Demonstrators began to gather in the park on Tuesday 28 May, after a call went out for people to defend the park against the bulldozers that had appeared in the middle of the previous night. The initial alert came from Taksim Solidarity (Taksim Dayanışması), an umbrella platform formed to oppose the Taksim redevelopment project in 2012. Taksim Solidarity is spearheaded by the Chamber of Architects and Engineers, and loosely affiliated with a broad coalition of movements organizing around the right to the city and against the kentsel dönüşüm (urban transformation) projects that characterize the Justice and Development Party’s (AKP) urban policy: among them, the eviction of working-class and minority populations from shanty-towns and neighborhoods slated for gentrification; the approval of environmentally-destructive infrastructure projects like the third Bosphorus bridge and the Istanbul Canal; and the privatization of formerly public infrastructures and spaces, including the famous Haydarpaşa train station and Gezi Park itself. What began with a small group of people keeping watch over the trees rapidly grew into a round-the-clock occupation of the north end of the park, with tents going up on the second day, and more people joining the rallies with every passing night, their numbers reaching tens of thousands on Thursday evening. When the police raided for the second time at 5:00 a.m, on the 31 May, tear-gassing the occupants and setting up barricades to keep them out of the park, the occupation flared into the broader wave of protest that has continued ever since.

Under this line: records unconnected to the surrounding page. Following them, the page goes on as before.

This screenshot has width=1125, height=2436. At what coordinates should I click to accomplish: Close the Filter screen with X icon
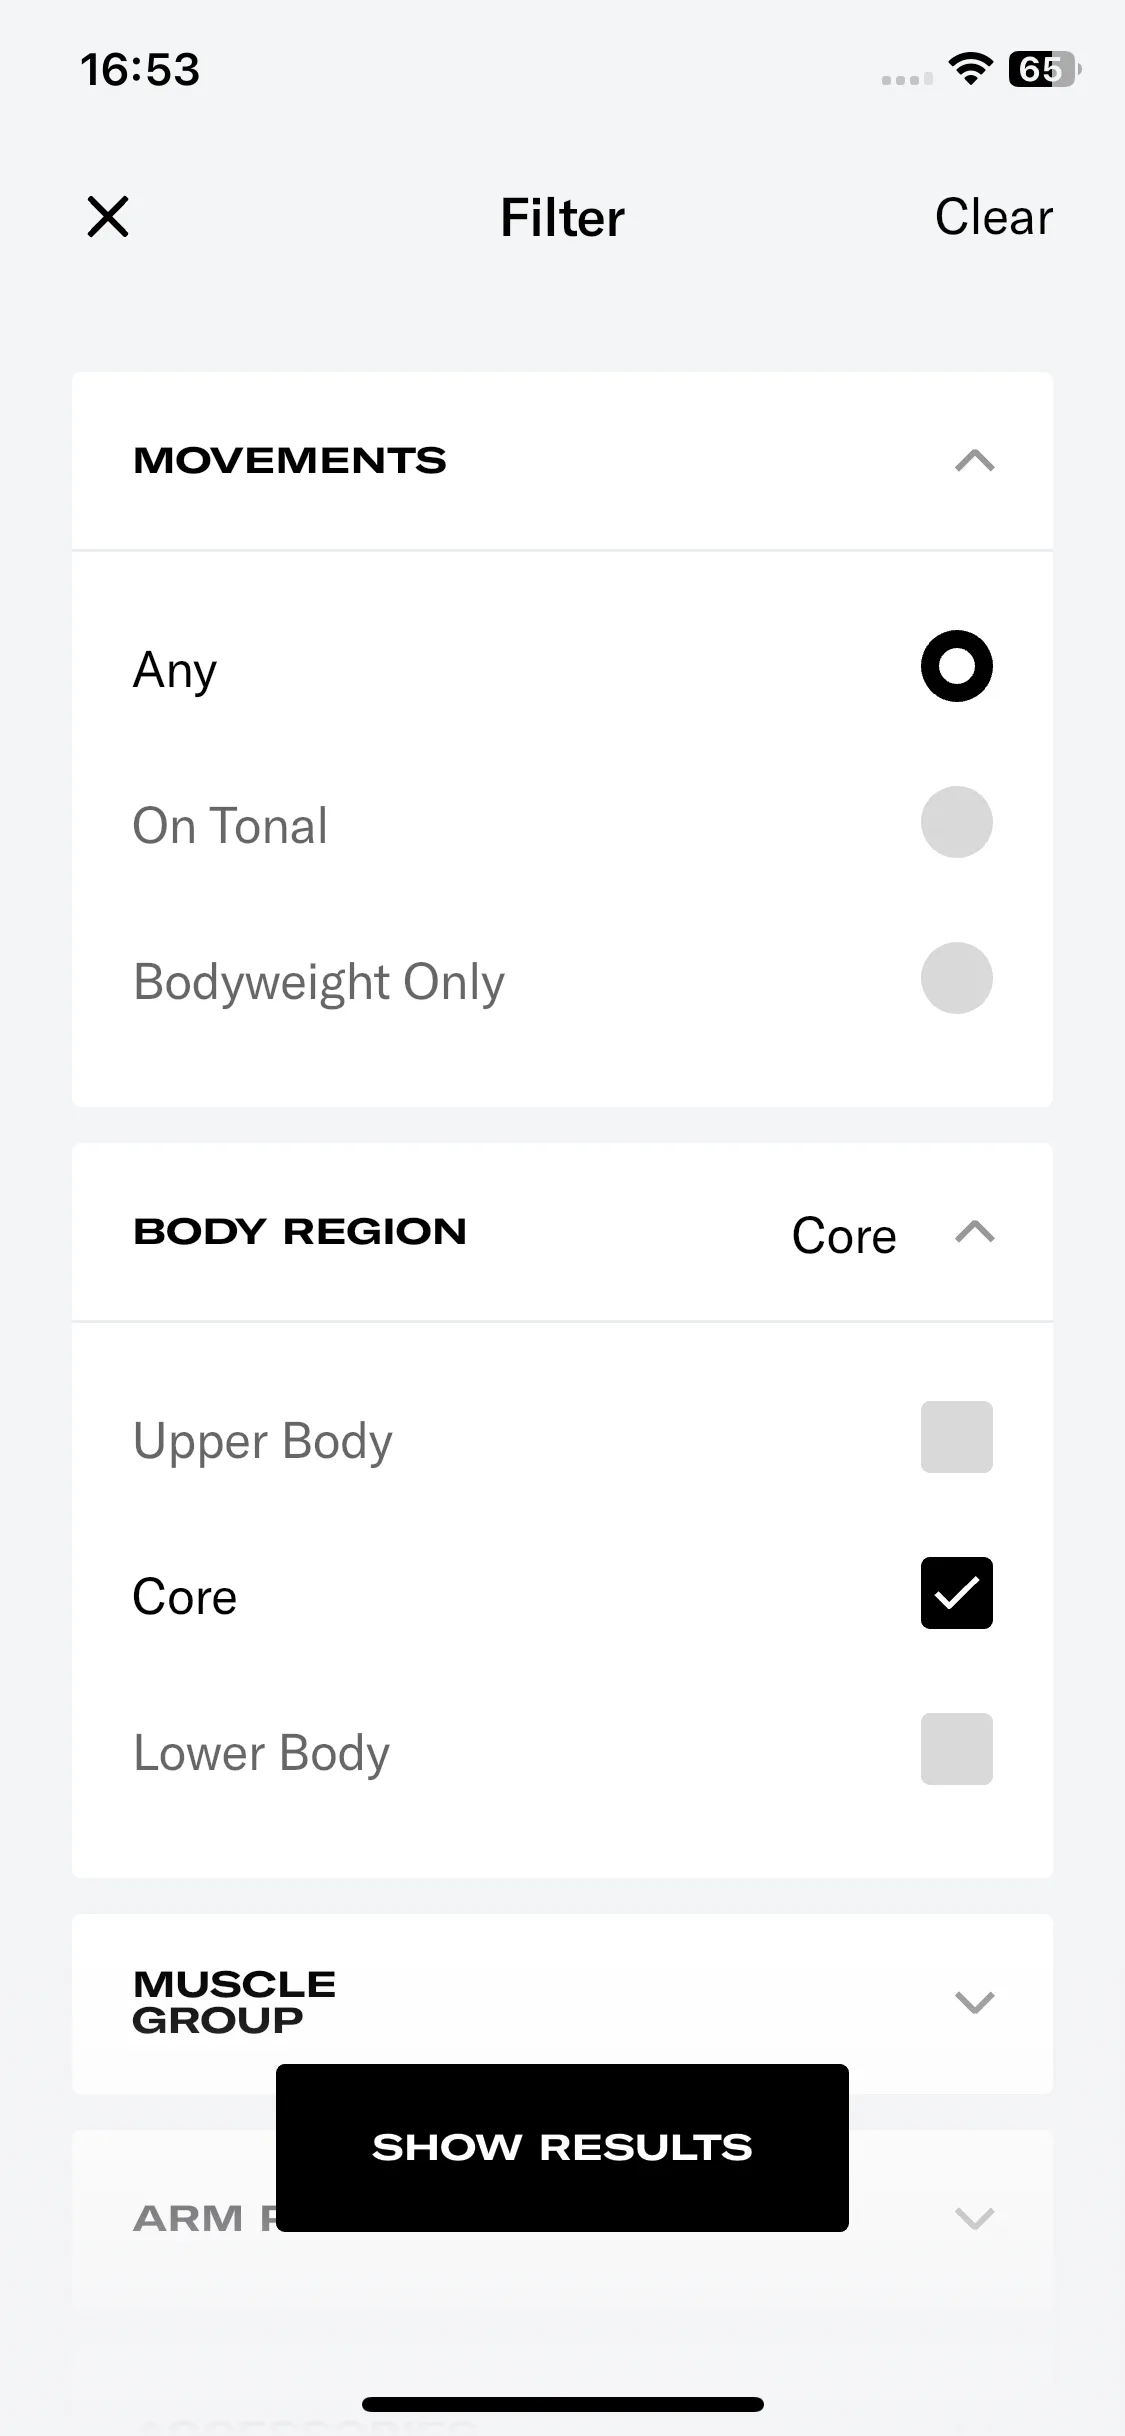[x=108, y=217]
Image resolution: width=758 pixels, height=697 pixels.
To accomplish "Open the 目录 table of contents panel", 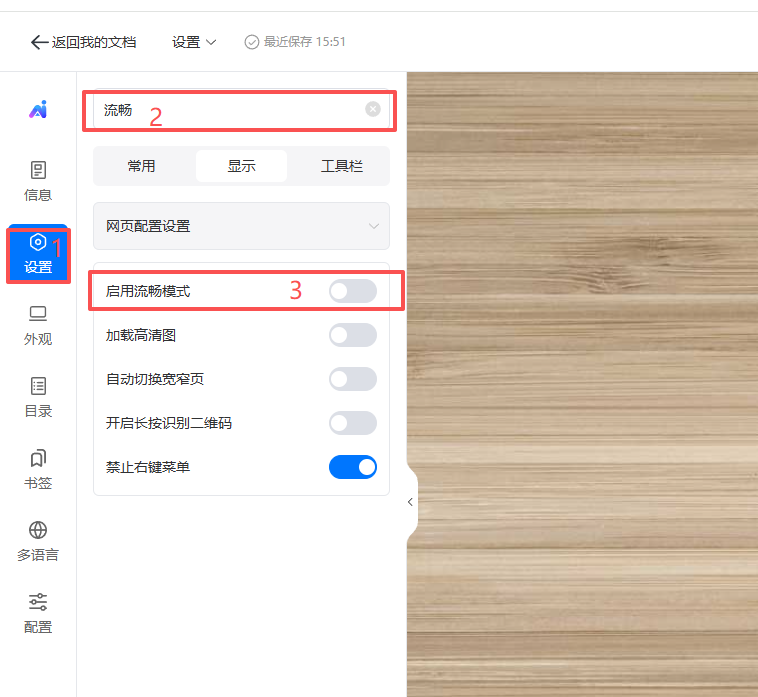I will (38, 397).
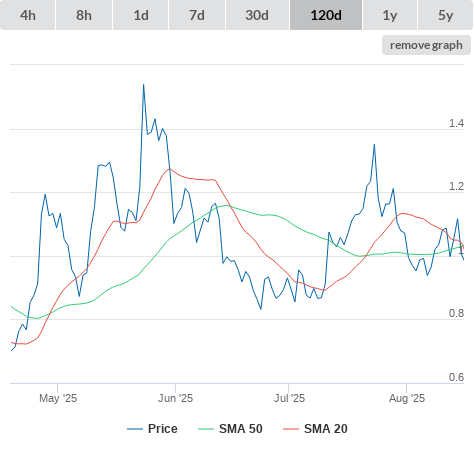The height and width of the screenshot is (455, 474).
Task: Click the 1.4 y-axis price label
Action: [456, 123]
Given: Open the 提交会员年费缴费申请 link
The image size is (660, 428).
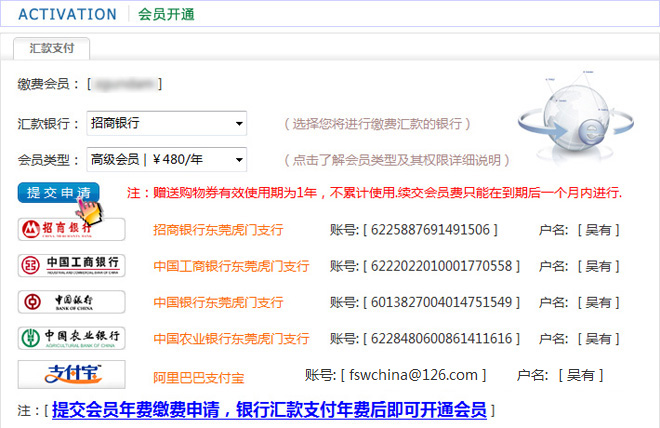Looking at the screenshot, I should (x=269, y=409).
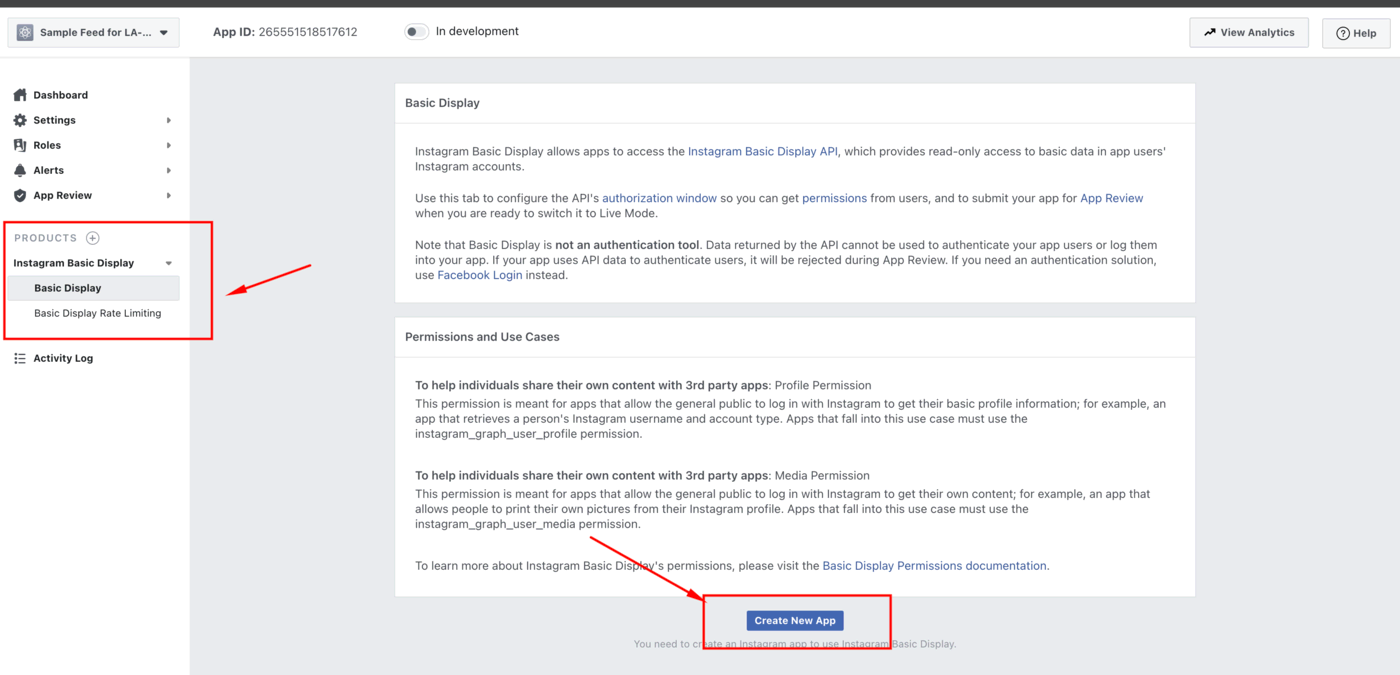This screenshot has width=1400, height=675.
Task: Click the Alerts bell icon
Action: (x=20, y=170)
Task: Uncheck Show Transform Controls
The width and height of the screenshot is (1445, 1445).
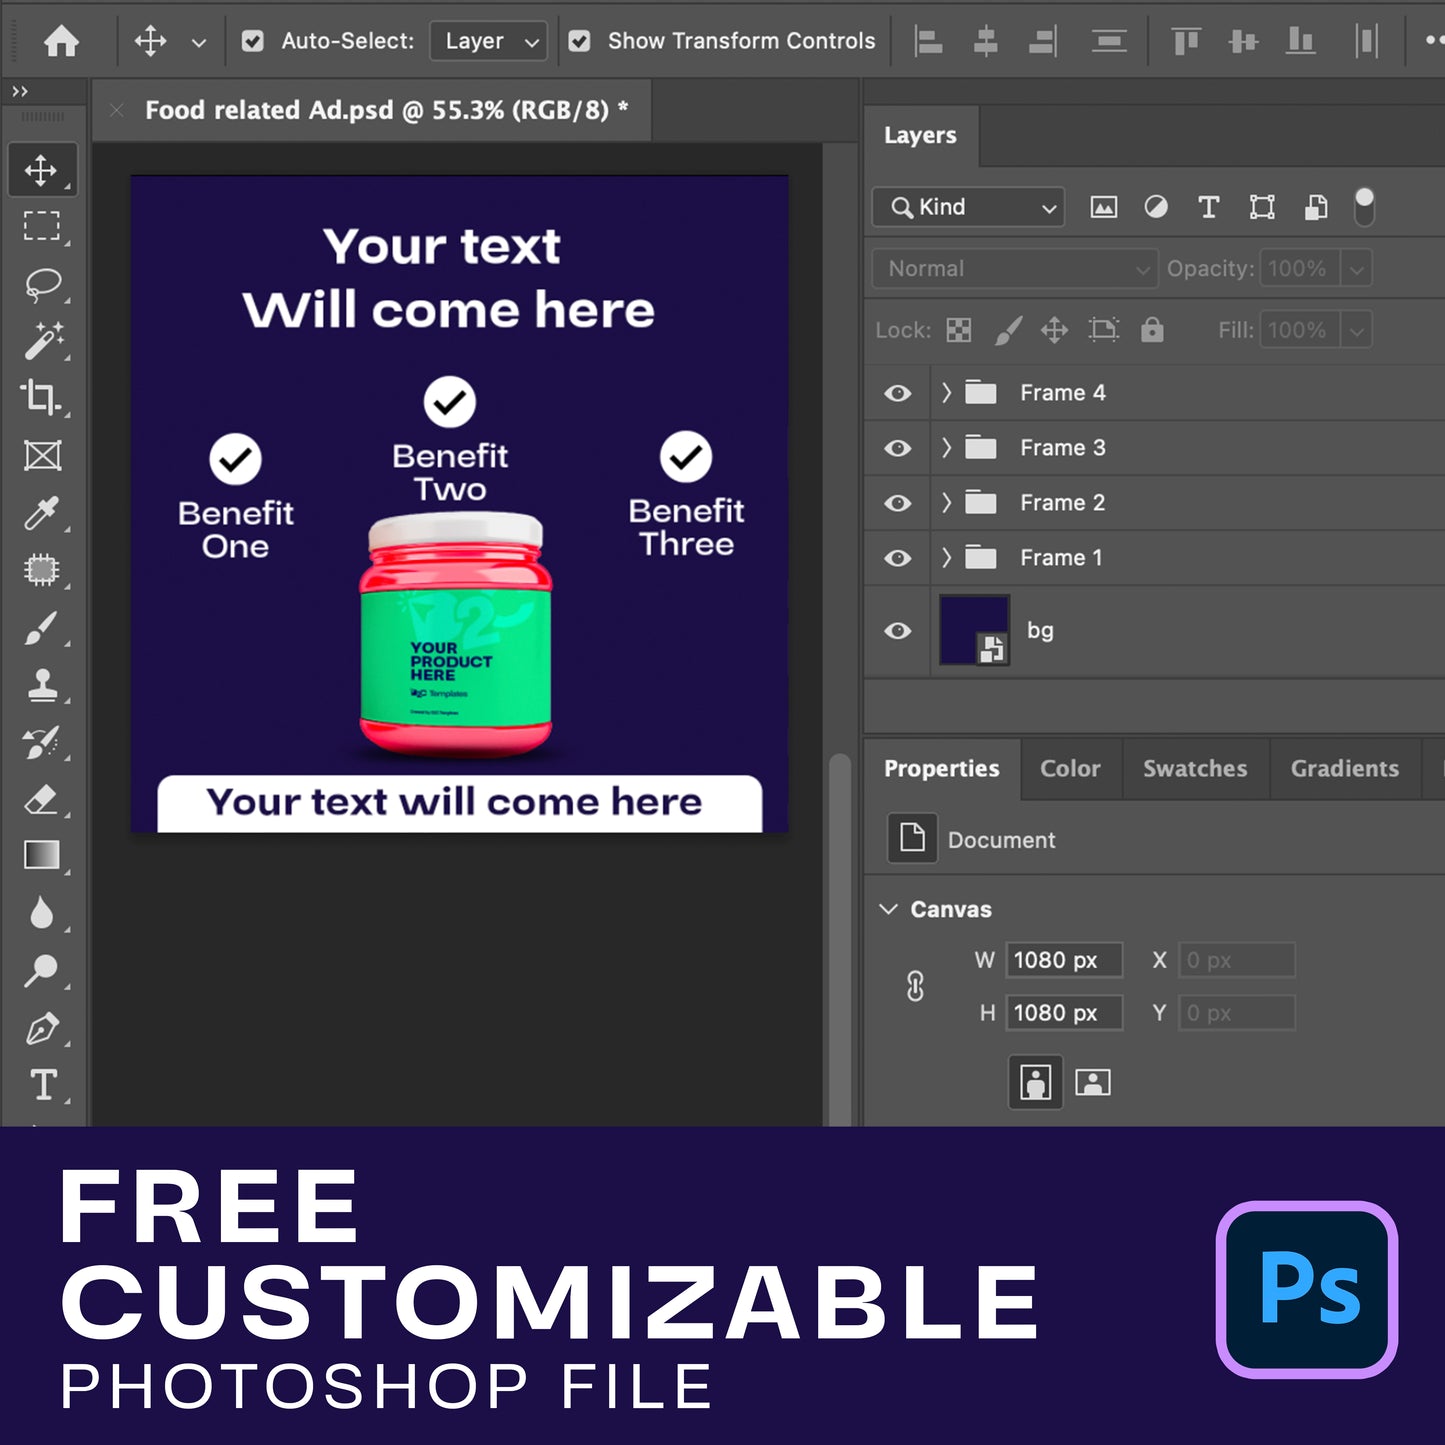Action: coord(579,41)
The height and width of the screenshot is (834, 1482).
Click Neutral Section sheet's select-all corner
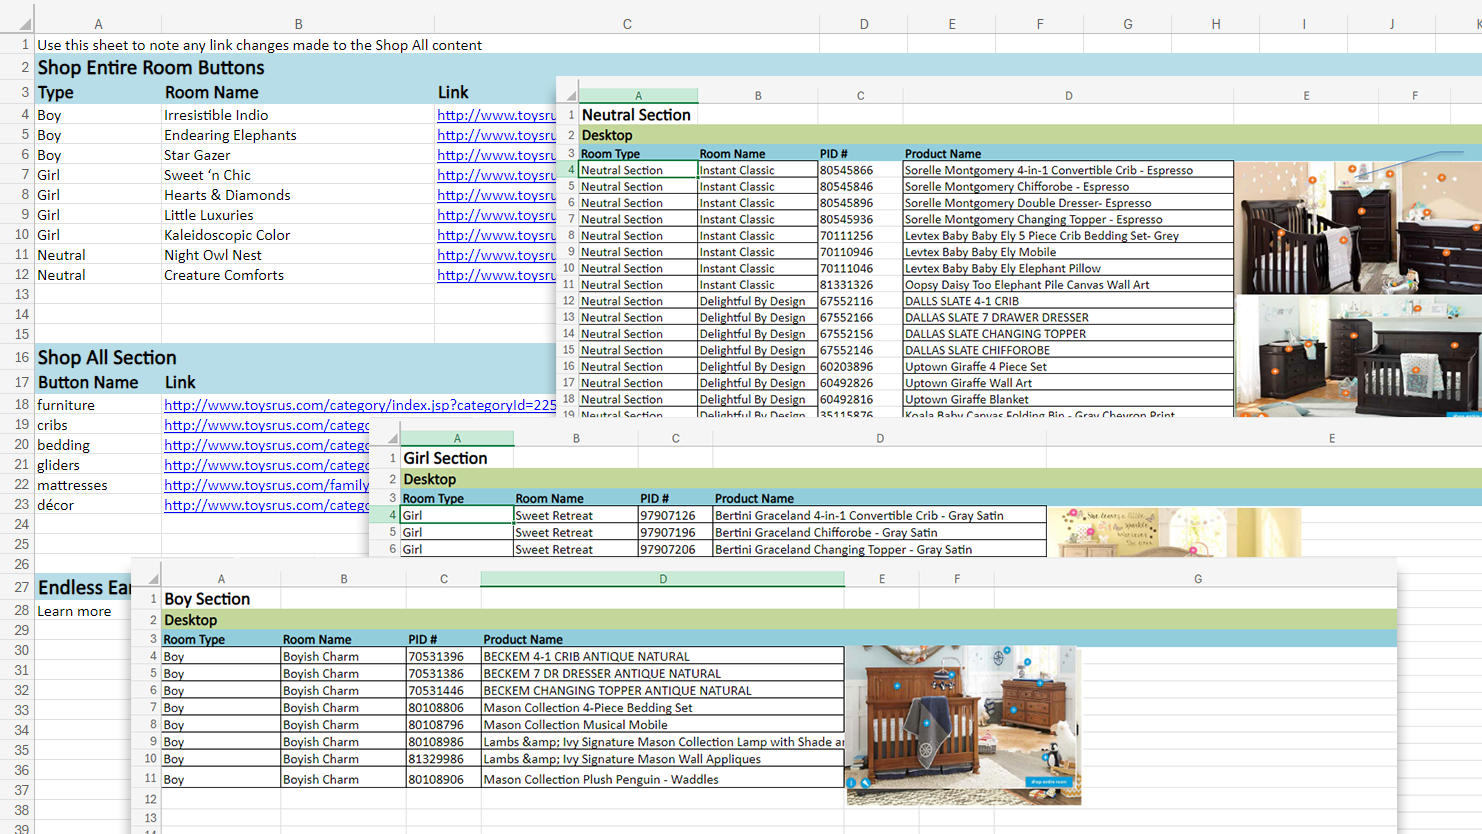pyautogui.click(x=571, y=96)
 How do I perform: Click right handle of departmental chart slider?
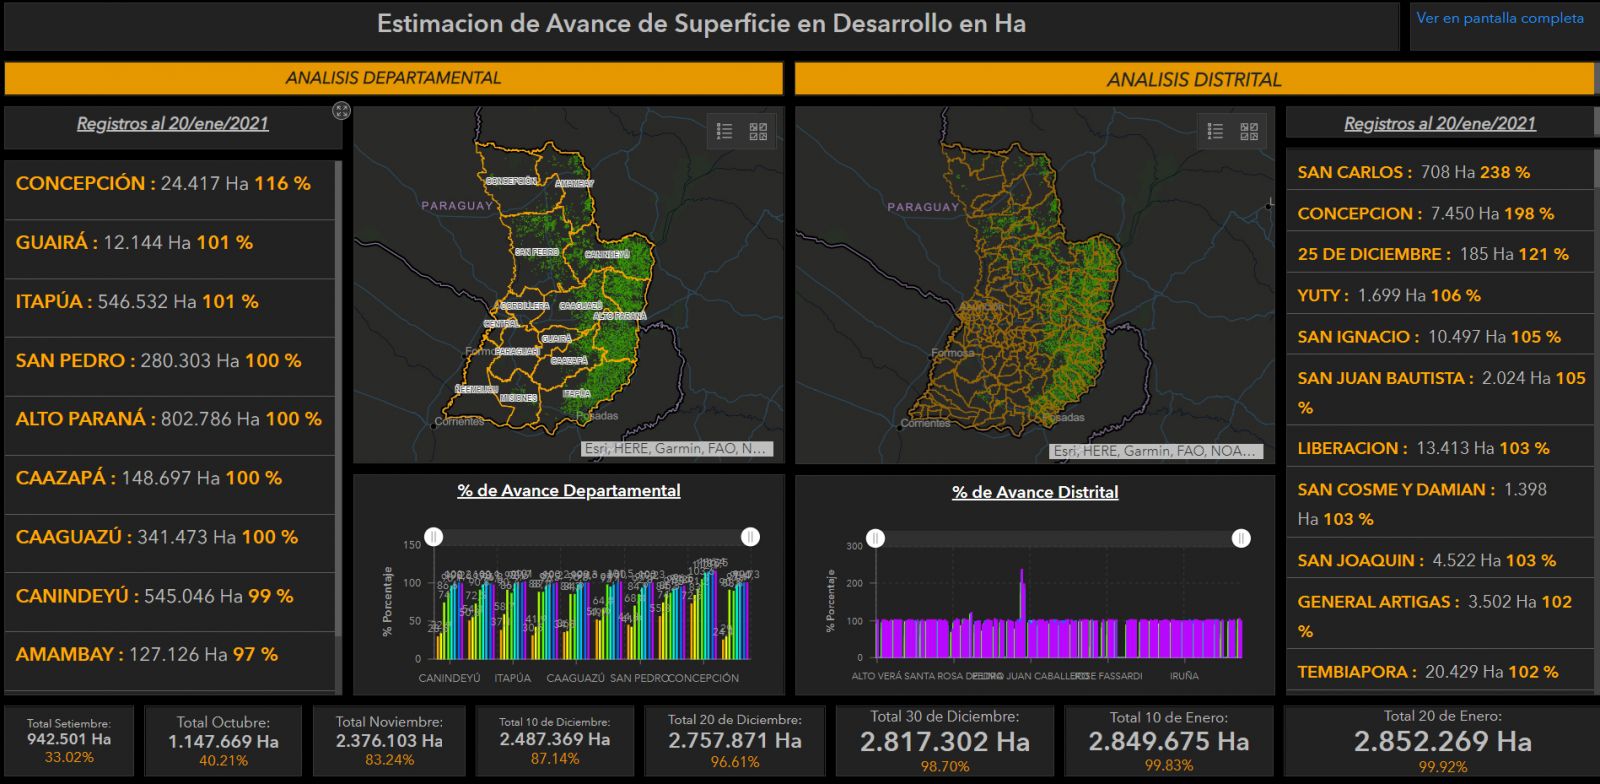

So far, no single ideology or party has been entirely able to capture this movement and turn it into a continuation of politics-as-usual. The makeup and the content of the protests have varied widely from neighborhood to neighborhood and from city to city, with different slogans and symbols (e.g., secularist, nationalist, leftist, and anarchist) predominating in different settings. The millions of people who have joined the demonstrations throughout the country are united by perhaps only two broad concerns: first, a roiling sense of frustration with Erdoğan and his administration’s autocratic approach to governance (initially with respect to the urban transformation process symbolized by the Taksim project, but also on a range of other issues), and second, anger at the violent response of the police, and the failure of the mainstream Turkish media to cover it. At this point, the Gezi protests have drawn participants from nearly every ideological stripe in Turkish politics, except for the supporters of Erdoğan’s Justice and Development Party (AKP) themselves. The majority of those taking part are middle-class and secular, but the participation of working-class people, practicing Muslims, and ethnic and religious minorities belies any simplistic attempt to characterize this movement as a simple reiteration of existing divisions between secular and religious, urban and rural, Turkish and non-Turkish, and so forth. The positions and goals of the people participating in the demonstrations are diverse and sometimes incompatible, but the phrase that they are chanting everywhere is “her yer Taksim, her yer direniş” (“everywhere is Taksim, resistance is everywhere”), a slogan hearkening back to Taksim Square, the adjacent Gezi Park, and the contested understanding and use of public space they have come to represent.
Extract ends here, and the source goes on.